BALTIMORE >> The family of a young woman who was killed in 1999 will appeal a Baltimore judge’s recent order overturning the conviction of Adnan Syed, the man imprisoned for decades for Hae Min Lee’s death, according to an attorney for the family.
Attorney Steve Kelly said Lee’s family is not challenging Syed’s release, but instead wants the judge to hold another hearing that the family can attend in-person and address the court — Lee’s brother Young Lee appeared via videoconference on short notice during the previous hearing.
“We’re not challenging the ruling, but asking for the hearing to be redone in accordance with the law,” Kelly told The Associated Press.

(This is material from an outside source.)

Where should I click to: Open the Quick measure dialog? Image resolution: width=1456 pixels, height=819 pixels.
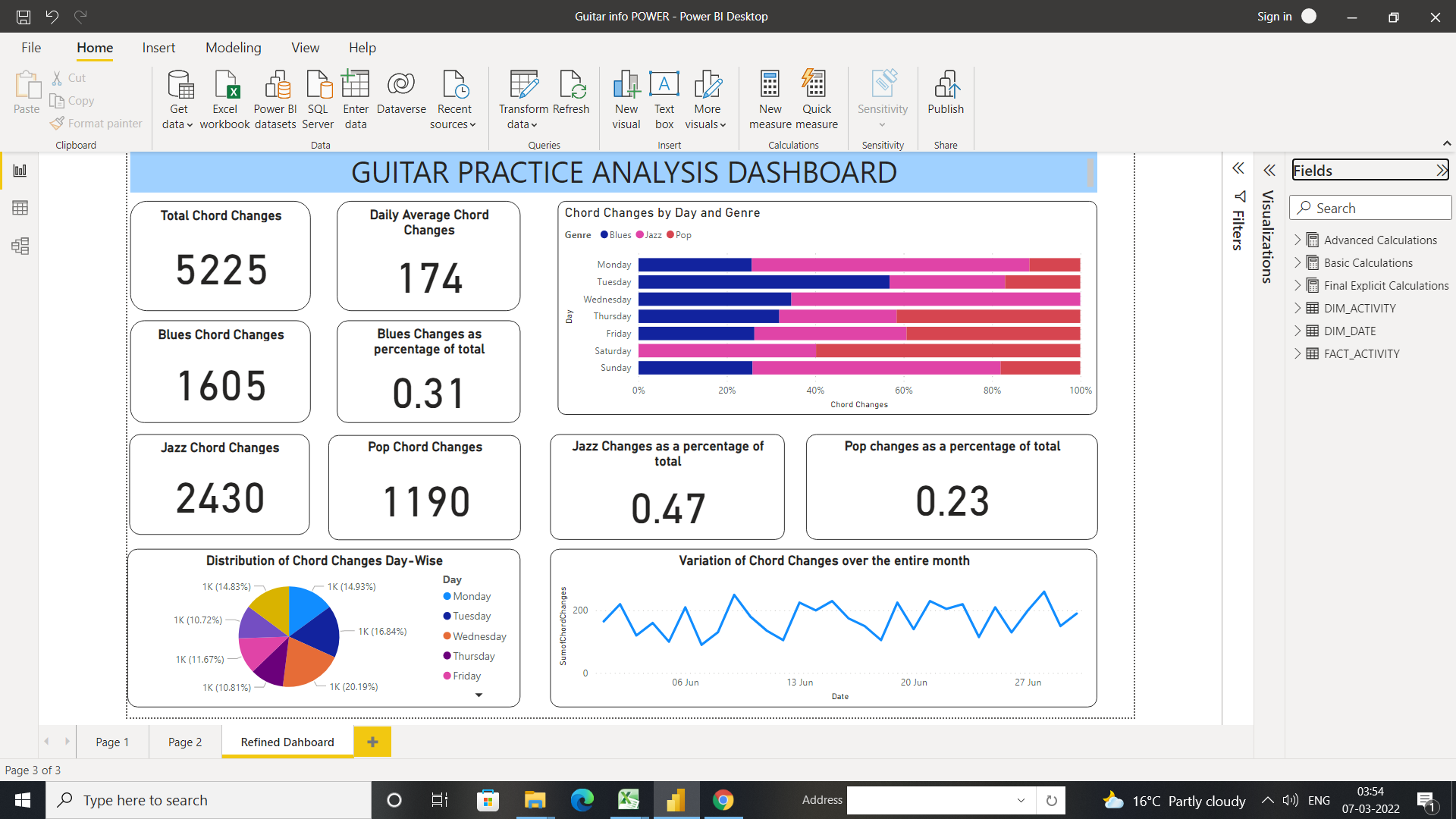coord(816,99)
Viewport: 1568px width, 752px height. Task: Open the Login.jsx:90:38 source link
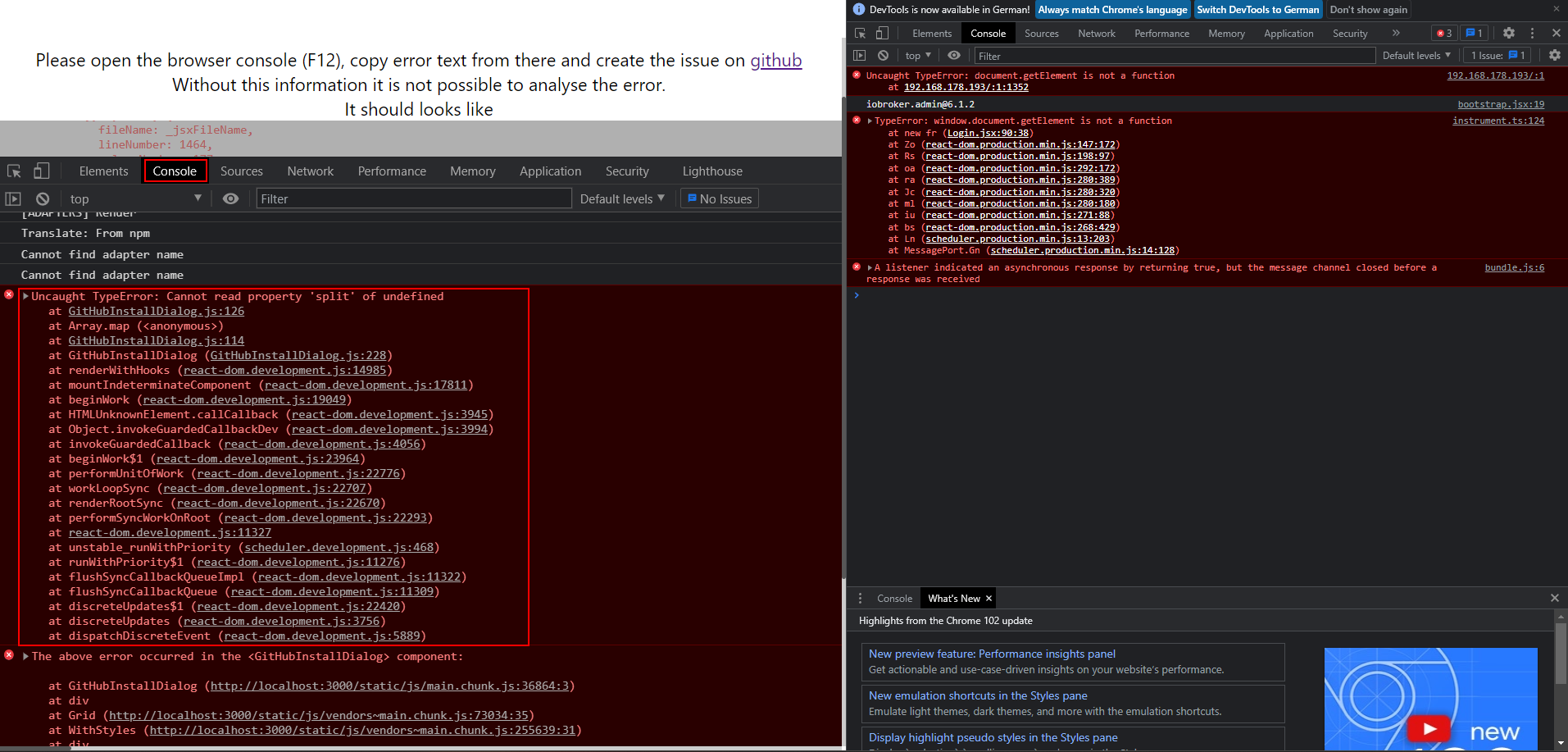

Syed, whose case was examined in the popular true-crime podcast “Serial,” was released earlier this month after prosecutors told a judge they had uncovered doubts about the fairness of the investigation. Syed has always maintained that he never killed Hae Min Lee, his ex-girlfriend.
On Wednesday, Young Lee filed a notice of appeal, alleging violations of the family’s right to meaningfully participate in the Sept. 19 hearing in which Syed secured his release, according to Kelly. It’s the first step in seeking the Maryland Court of Special Appeals’ review of the potential violations of victim’s rights statutes, Kelly said.
Syed was serving a life sentence after he was convicted of strangling Lee, whose body was found buried in a Baltimore park. He was 17 at the time of her death.
Circuit Court Judge Melissa Phinn’s order to release Syed and vacate his murder conviction came after State’s Attorney Marilyn Mosby asked the judge to vacate the conviction, saying a lengthy investigation conducted with the defense had uncovered new evidence that could undermine the conviction.
During the hearing, Young Lee spoke via videoconference, saying he felt betrayed by prosecutors since he thought the case was settled.
“This is not a podcast for me. This is real life,” he said.
Prosecutor Becky Feldman told the judge in the hearing that she contacted Young Lee before the motion was filed, and went over the motion with him. A day before the hearing, Young Lee indicated by text message that he would attend virtually, Feldman said. But that evening the Lee family hired Kelly, who filed a motion to postpone the hearing for seven days so Young Lee could attend in person. Phinn denied that motion, but paused the hearing by more than 30 minutes so that Lee, who was at work, could join the call.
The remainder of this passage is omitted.